By the look on his face, it was clear that I was supposed to believe that fixing a couple of million vulnerabilities is doing the right thing. That is what the industry preaches. Weeks of patching reduces risk, supposedly, and I am supposed to take that on faith. But if attackers never use the vulnerability, it isn’t really a risk, is it? It’s something else.

I asked a follow up question, “Did you see anyone attempting to exploit the vulnerabilities that you patched, on your company or anywhere else?”

“No… I don’t know,” he said, with a frown.

I do not think he liked my question, and yet, he didn’t have a good retort. In fact, for the first time ever, he might have realized, to his horror, that he had no idea why he was doing what he did, because he could not answer my questions. It didn’t matter how smart he was, and make no mistake, he’s about as smart as they come. But he was working on the wrong premise - that any work was good work, no matter what he did. He previously believed that security work in particular was virtuous for its own sake, with zero data to back up those assumptions.

So did my friend waste his time? How would he know? If you aren’t patching against what the adversary is doing or very likely to do, you cannot represent it as useful work. You have kept yourself busy, surely, and maybe reduced some vulnerability metrics along the way, or made a case to the board about why you need more funding, and there is some chance he did fix some issues that might be used down the road without having any proof even post mortem that was the case. Ultimately, that is not what we are employed to do. Or at least, it’s not what we should be employed to do. We should be focused on what the adversary is doing, or is very likely to do.

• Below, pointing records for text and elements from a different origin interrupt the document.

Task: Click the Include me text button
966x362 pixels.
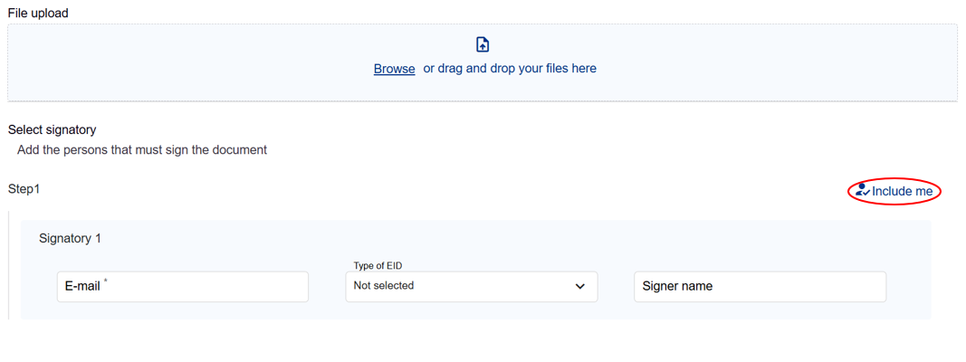Action: pyautogui.click(x=902, y=192)
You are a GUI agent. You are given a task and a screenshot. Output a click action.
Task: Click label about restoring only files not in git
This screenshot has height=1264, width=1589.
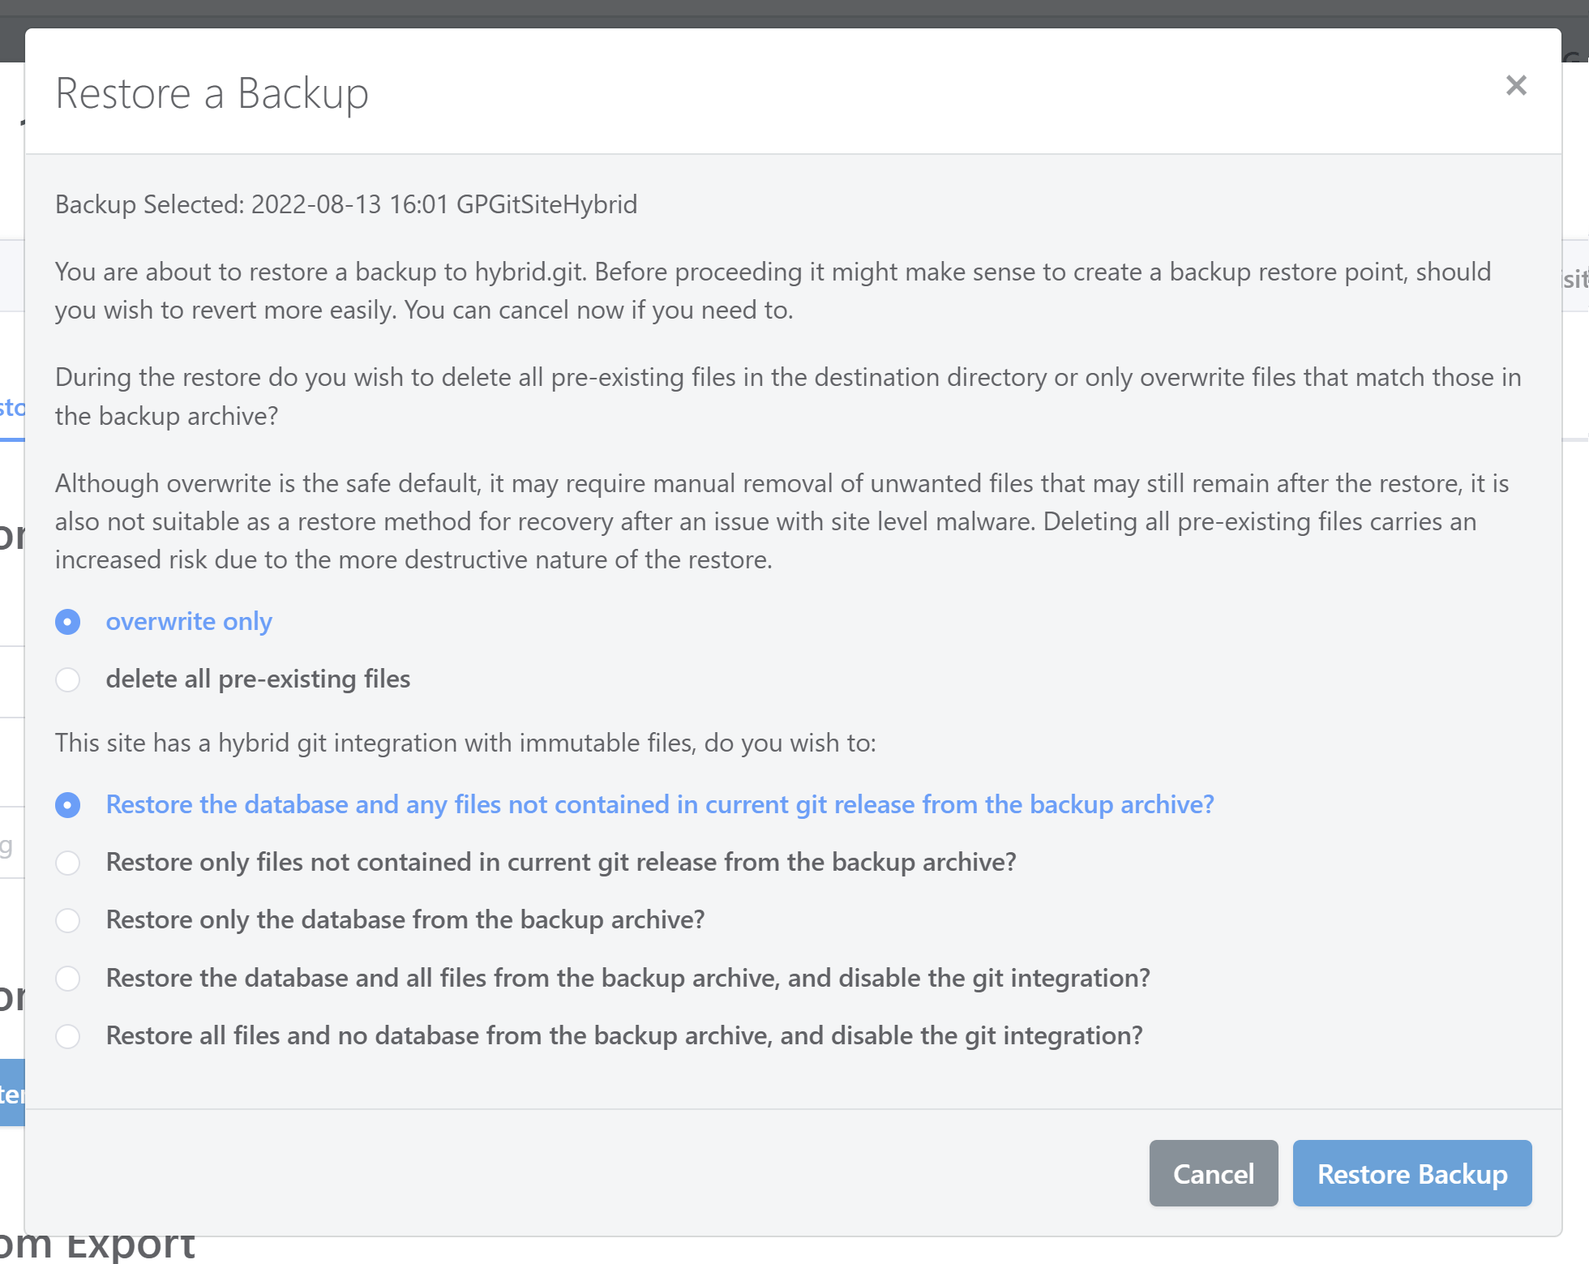click(560, 863)
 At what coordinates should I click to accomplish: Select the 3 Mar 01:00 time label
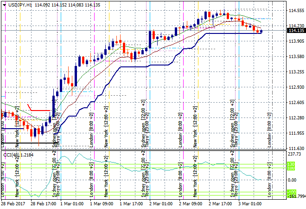pos(251,204)
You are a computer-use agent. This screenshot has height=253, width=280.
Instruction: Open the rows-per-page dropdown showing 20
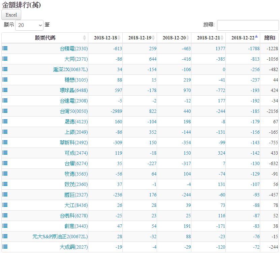29,25
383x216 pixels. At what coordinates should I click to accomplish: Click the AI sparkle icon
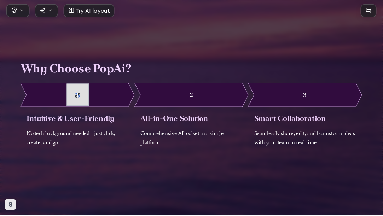coord(43,11)
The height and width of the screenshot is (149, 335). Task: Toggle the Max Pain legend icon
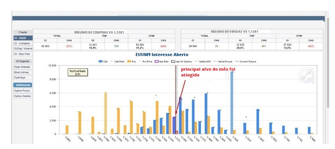(157, 61)
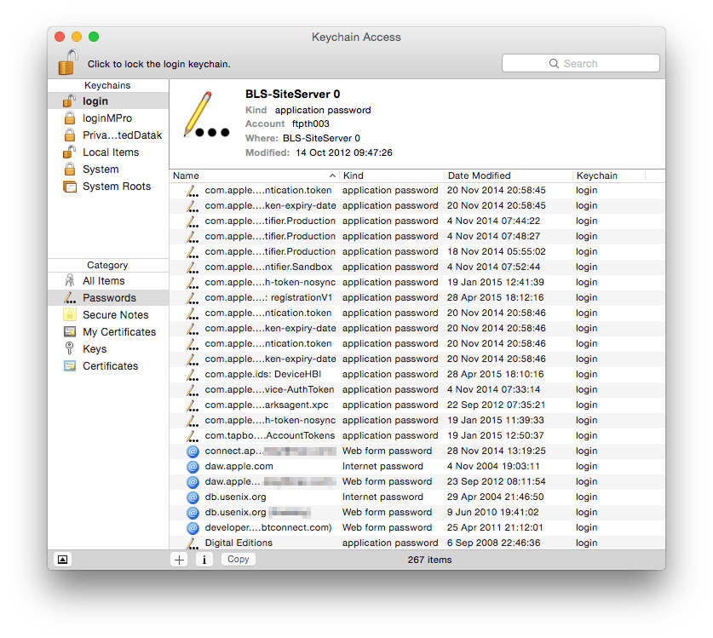Select the loginMPro keychain
Image resolution: width=713 pixels, height=638 pixels.
coord(106,118)
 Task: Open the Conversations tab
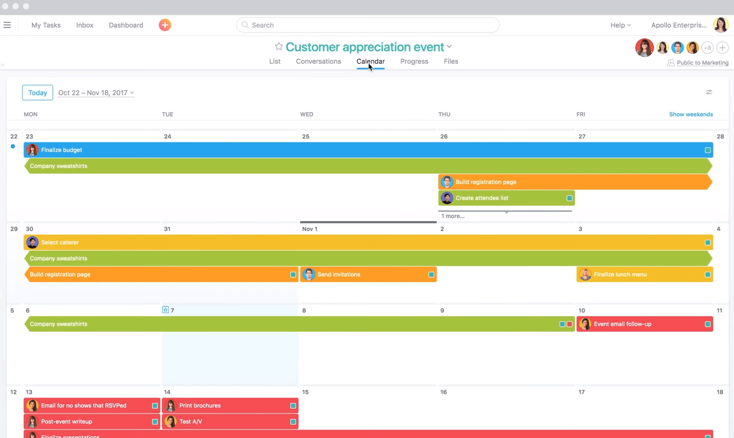coord(318,61)
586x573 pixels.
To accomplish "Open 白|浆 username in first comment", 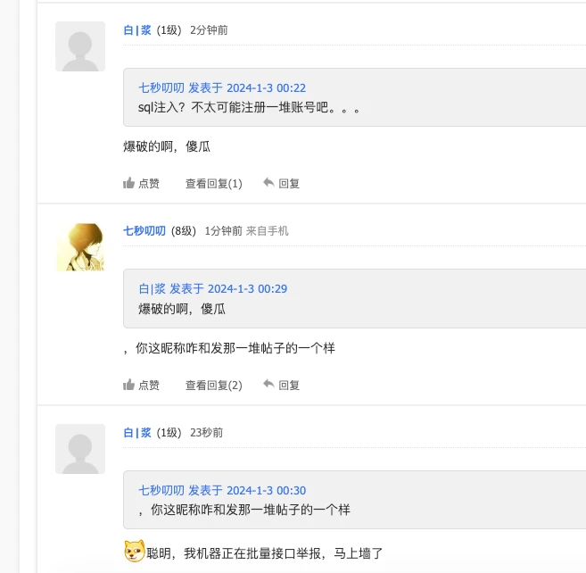I will click(137, 30).
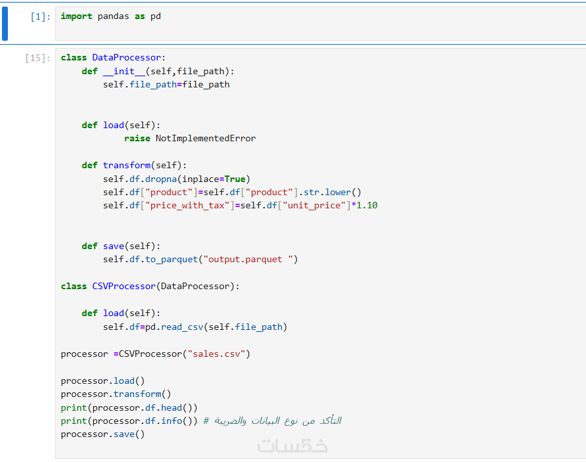Click the class CSVProcessor definition line
This screenshot has width=586, height=462.
tap(150, 287)
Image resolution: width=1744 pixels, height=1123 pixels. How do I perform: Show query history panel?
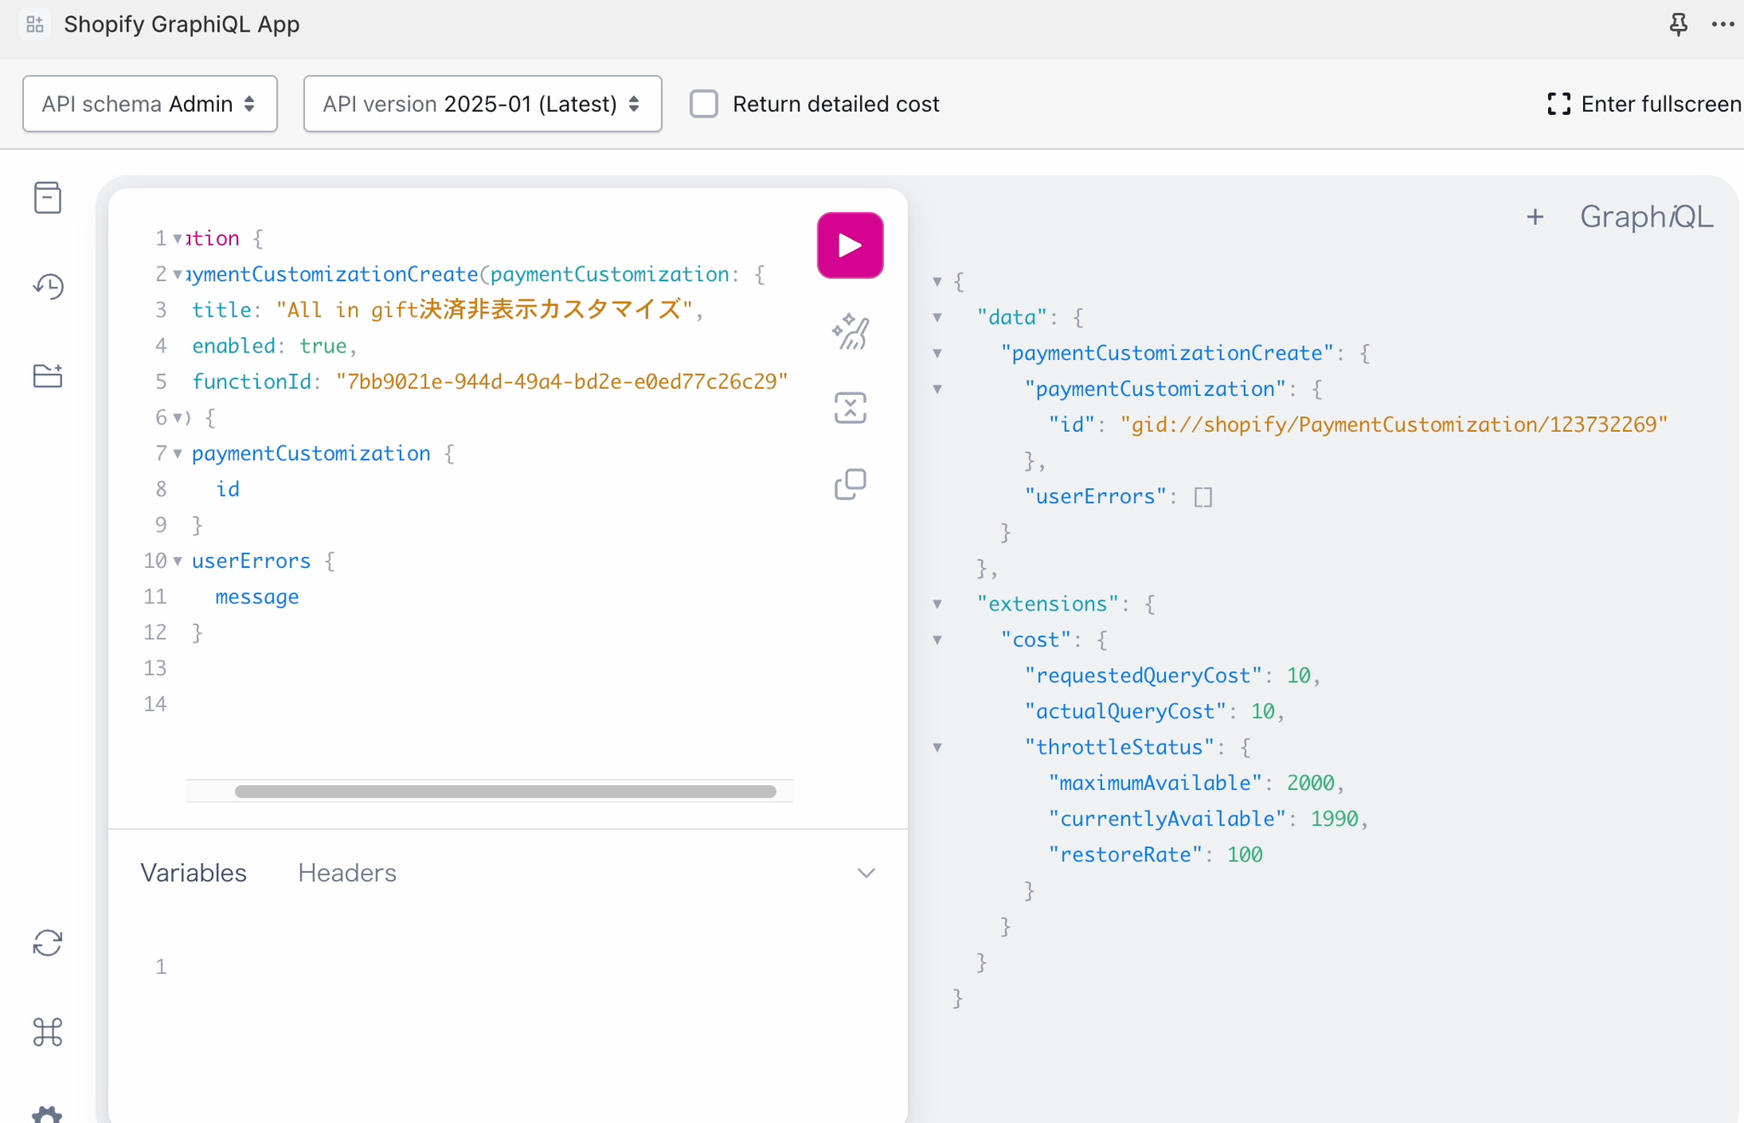(48, 286)
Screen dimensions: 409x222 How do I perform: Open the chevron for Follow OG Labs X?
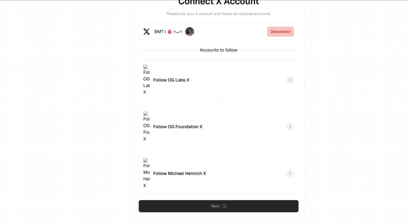click(x=290, y=80)
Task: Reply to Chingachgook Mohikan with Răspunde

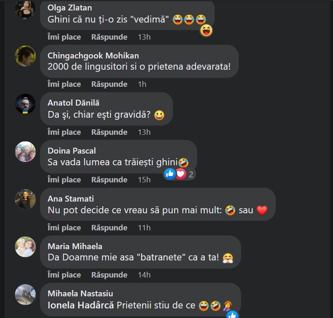Action: pos(109,84)
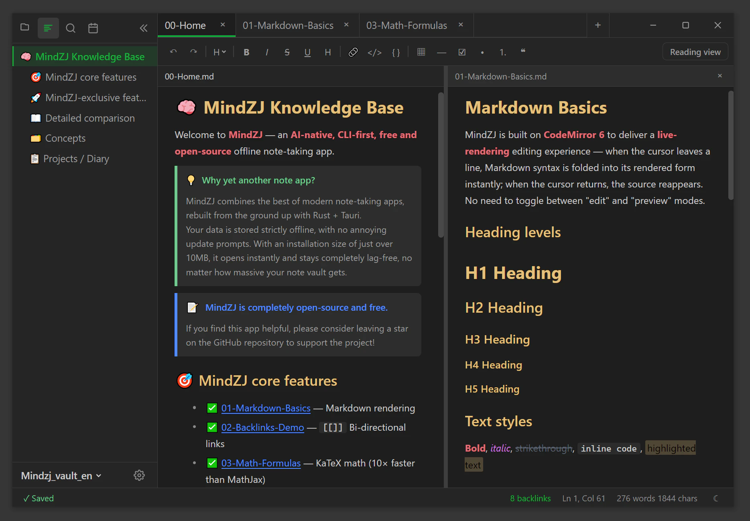750x521 pixels.
Task: Undo the last edit
Action: point(173,52)
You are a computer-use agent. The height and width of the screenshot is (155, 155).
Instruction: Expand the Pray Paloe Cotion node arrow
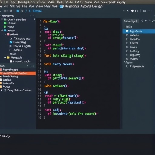[x=2, y=90]
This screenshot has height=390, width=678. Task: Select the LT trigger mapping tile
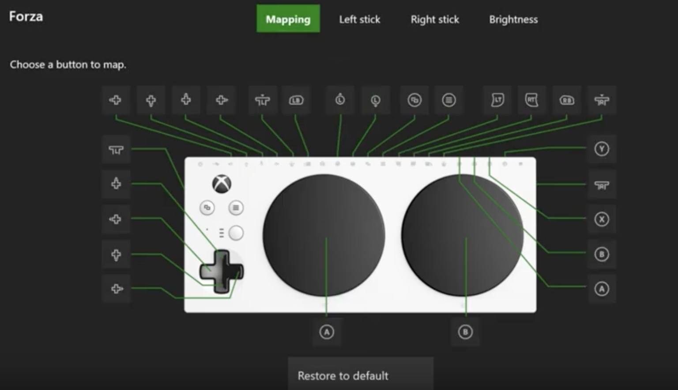[x=497, y=101]
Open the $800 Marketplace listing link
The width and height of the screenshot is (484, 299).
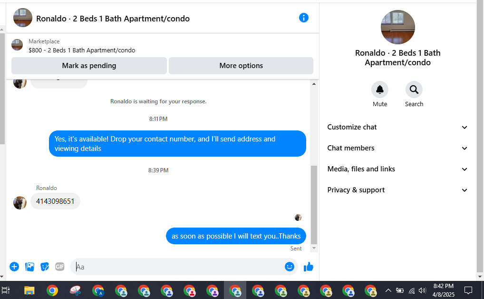point(82,50)
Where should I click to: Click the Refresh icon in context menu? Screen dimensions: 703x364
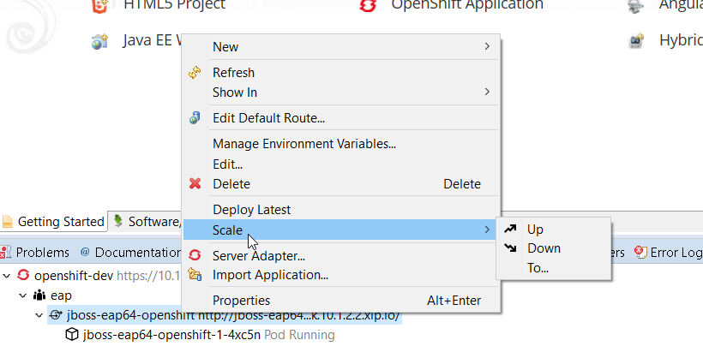[x=195, y=73]
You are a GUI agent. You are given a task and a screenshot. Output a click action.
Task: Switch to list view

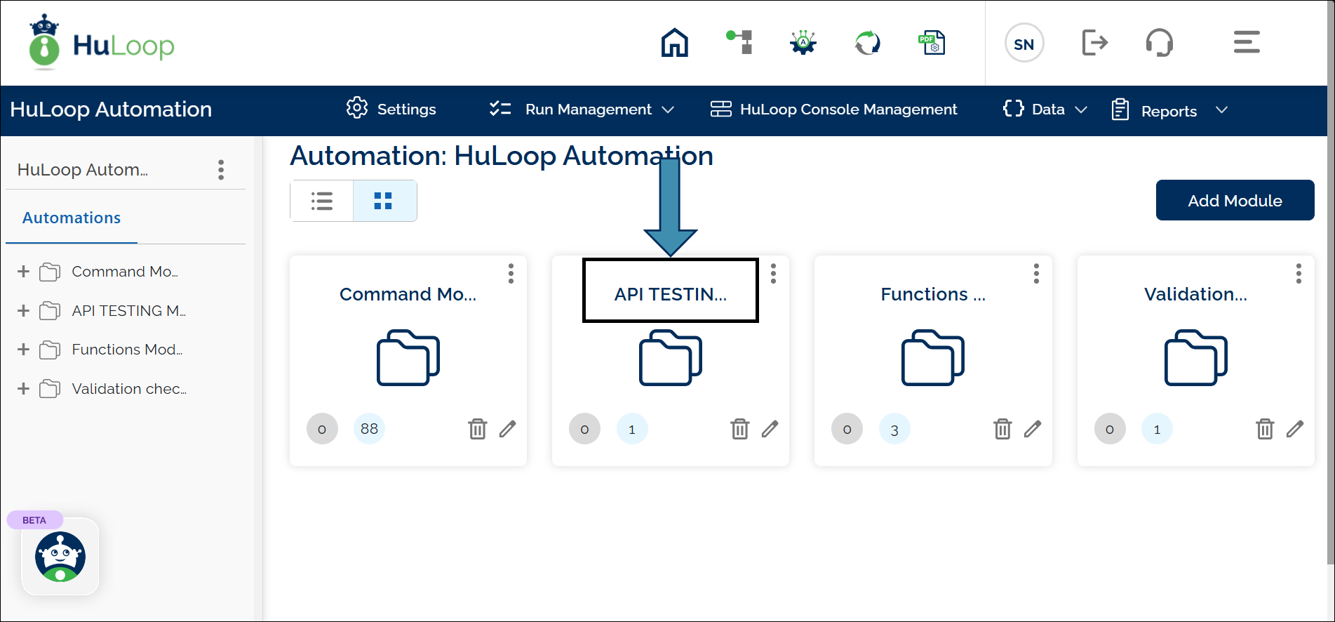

It could be that we have reached peak patch management, where there is little to no net benefit to blindly patching anymore. It may cost you more to patch than the cost of the breach.

If you create weeks of downtime and incur opportunity costs to fix issues of unknown risk, like my friend did, yet that work doesn’t improve the actual risks to the company, is that a good value to the company? I think the answer is absolutely not. The trick is knowing what matters, and that is what is implied in every conversation I have with people on this topic. They keep saying, “You can’t know what to fix,” but miss the second half of the sentence which is, “...because we have no idea what the adversaries are doing.” That is the real crux of the problem.

Patching may be part of the solution, but not blind patch management. Blindly patching and disregarding where the adversary is focused or the vulnerabilities they are likely to use is not a good expenditure in all but some very limited situations. Everything beyond what is needed is busy work.

Imagine a world where we tracked our work after the fact and asked if we saw anyone attacking the patches we deployed and we found out that none of it was ever exploited. How would we have justified that work? We would have had to admit because we simply had no idea and never bothered to figure out what the adversaries were doing, so we just guessed. And we now have enough data to prove that our guesses aren’t very good.

So, the next step is asking yourself: what is truly needed? Where are the adversaries attacking and how do we stop those attacks specifically?